EXCERPTED PASSAGE:
▽

Posted in the Asia Times online Henry CK Liu writes The Crisis of Wealth Destruction.  An excerpt:

Market fundamentalism places unwarranted faith in the mythical self-correcting power of unregulated markets driven solely by the no-holds-barred, winner-takes-all self-interest of unruly market participants risking other people’s money for private profit. It has also given birth to democratic fundamentalism, its political twin in capitalistic democracies.

This democratic fundamentalism, which places unwarranted faith in the wisdom of the majority popular vote on complex technical problems that most voters do not fully understand, has put an impossible demand on government to reduce the fiscal deficit while at the same time reducing taxes and increasing popular entitlement and defense expenditures. Democratic fundamentalism has rendered government in capitalistic democracies impotent in solving the fiscal crisis created by market fundamentalism.

△

TASK TO COMPLETE:
Print the full excerpt on market and democratic fundamentalism, reproducing every word and mark of it unchanged. The items that come next have no connection to the excerpt on market and democratic fundamentalism.

STUDY MATERIAL:
▽

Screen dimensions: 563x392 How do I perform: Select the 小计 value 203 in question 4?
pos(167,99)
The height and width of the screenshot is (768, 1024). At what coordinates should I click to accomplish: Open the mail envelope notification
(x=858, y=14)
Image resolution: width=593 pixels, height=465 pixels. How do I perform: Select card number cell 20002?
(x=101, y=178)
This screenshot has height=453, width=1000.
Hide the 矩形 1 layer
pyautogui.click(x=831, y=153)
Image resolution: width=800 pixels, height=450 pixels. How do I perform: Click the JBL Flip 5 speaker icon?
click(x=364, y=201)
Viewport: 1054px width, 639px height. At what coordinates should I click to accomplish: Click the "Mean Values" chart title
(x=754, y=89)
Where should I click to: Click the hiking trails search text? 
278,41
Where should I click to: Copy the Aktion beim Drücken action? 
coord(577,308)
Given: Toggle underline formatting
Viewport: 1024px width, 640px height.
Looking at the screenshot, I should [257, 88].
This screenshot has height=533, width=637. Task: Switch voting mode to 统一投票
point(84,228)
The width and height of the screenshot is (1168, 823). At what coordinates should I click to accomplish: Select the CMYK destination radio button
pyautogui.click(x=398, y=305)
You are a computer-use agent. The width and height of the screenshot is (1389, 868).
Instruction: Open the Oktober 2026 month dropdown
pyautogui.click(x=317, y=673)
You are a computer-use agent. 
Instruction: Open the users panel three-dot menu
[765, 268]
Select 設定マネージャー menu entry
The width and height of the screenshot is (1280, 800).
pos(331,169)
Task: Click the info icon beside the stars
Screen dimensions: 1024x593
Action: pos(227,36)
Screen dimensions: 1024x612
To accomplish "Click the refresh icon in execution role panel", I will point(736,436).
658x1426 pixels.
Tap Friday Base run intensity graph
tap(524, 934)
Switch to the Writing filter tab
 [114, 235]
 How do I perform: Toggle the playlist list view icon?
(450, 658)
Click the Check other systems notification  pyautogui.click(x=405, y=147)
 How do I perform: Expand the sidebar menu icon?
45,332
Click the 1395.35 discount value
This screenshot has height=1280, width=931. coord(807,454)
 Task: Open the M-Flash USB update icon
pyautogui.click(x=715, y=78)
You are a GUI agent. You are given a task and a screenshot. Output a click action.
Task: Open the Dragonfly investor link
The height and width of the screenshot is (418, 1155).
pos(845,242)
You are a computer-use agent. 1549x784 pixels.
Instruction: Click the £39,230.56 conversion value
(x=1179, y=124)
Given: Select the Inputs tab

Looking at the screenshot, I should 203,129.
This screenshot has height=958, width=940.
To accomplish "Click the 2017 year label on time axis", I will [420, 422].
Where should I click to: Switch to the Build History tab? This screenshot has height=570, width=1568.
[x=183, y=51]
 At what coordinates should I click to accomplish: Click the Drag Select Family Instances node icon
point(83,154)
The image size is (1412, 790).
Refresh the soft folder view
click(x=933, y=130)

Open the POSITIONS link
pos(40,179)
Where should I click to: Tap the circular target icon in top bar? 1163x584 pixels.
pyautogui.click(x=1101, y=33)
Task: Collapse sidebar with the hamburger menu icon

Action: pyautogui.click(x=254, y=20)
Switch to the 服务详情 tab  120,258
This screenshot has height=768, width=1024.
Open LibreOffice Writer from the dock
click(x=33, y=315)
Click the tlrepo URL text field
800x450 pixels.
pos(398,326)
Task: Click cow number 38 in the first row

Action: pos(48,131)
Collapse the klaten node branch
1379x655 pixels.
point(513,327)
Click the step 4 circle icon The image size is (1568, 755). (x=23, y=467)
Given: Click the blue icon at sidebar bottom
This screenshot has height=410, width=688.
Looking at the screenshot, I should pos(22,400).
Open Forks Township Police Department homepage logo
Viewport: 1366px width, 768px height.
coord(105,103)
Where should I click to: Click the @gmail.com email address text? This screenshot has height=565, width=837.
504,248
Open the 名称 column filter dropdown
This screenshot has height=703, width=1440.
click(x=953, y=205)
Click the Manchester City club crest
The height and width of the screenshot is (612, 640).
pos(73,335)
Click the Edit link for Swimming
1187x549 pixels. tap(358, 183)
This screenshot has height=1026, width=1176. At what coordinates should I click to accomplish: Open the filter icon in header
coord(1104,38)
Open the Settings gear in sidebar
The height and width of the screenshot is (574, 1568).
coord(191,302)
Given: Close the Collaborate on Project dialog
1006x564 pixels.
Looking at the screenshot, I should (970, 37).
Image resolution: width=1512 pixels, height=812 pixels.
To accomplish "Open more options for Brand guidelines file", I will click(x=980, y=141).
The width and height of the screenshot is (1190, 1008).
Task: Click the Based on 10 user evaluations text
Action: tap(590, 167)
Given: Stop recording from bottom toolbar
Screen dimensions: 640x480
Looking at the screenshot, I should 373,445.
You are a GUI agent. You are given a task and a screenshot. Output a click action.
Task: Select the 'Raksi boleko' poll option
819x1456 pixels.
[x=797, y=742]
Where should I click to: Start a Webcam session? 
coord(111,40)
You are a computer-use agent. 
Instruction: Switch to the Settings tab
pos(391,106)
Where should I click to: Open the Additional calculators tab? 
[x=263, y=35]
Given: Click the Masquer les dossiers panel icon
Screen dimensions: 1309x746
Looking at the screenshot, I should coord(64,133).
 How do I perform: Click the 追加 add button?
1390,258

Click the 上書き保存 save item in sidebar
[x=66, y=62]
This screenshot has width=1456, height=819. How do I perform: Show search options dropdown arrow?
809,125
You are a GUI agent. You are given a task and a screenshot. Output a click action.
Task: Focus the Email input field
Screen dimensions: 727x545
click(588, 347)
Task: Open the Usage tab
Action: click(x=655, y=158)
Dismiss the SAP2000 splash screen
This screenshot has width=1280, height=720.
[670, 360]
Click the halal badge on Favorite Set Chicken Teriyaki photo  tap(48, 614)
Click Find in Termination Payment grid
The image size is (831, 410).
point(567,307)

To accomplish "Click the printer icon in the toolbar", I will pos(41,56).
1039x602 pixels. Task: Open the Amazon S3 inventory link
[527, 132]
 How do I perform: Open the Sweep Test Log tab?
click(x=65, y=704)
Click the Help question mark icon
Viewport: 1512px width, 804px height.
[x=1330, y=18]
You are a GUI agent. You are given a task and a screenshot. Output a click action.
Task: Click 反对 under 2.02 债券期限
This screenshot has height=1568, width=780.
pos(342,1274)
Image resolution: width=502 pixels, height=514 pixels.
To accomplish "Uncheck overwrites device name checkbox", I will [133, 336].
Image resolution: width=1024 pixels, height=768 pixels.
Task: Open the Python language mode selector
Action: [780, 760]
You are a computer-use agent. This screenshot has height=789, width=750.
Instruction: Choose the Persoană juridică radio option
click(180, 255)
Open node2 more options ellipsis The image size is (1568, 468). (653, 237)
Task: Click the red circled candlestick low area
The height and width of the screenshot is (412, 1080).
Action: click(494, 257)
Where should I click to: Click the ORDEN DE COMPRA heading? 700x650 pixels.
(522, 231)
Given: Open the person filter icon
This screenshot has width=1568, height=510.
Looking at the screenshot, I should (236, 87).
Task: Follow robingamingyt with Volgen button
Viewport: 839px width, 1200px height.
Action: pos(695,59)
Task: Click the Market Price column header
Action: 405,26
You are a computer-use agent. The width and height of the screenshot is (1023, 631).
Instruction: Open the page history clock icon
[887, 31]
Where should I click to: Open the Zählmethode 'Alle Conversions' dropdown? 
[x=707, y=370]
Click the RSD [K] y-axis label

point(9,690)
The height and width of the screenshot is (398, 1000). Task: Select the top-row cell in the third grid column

△

OUTPUT OF THE TASK:
Posted in the Asia Times online Henry CK Liu writes The Crisis of Wealth Destruction.  An excerpt:

Market fundamentalism places unwarranted faith in the mythical self-correcting power of unregulated markets driven solely by the no-holds-barred, winner-takes-all self-interest of unruly market participants risking other people’s money for private profit. It has also given birth to democratic fundamentalism, its political twin in capitalistic democracies.

This democratic fundamentalism, which places unwarranted faith in the wisdom of the majority popular vote on complex technical problems that most voters do not fully understand, has put an impossible demand on government to reduce the fiscal deficit while at the same time reducing taxes and increasing popular entitlement and defense expenditures. Democratic fundamentalism has rendered government in capitalistic democracies impotent in solving the fiscal crisis created by market fundamentalism.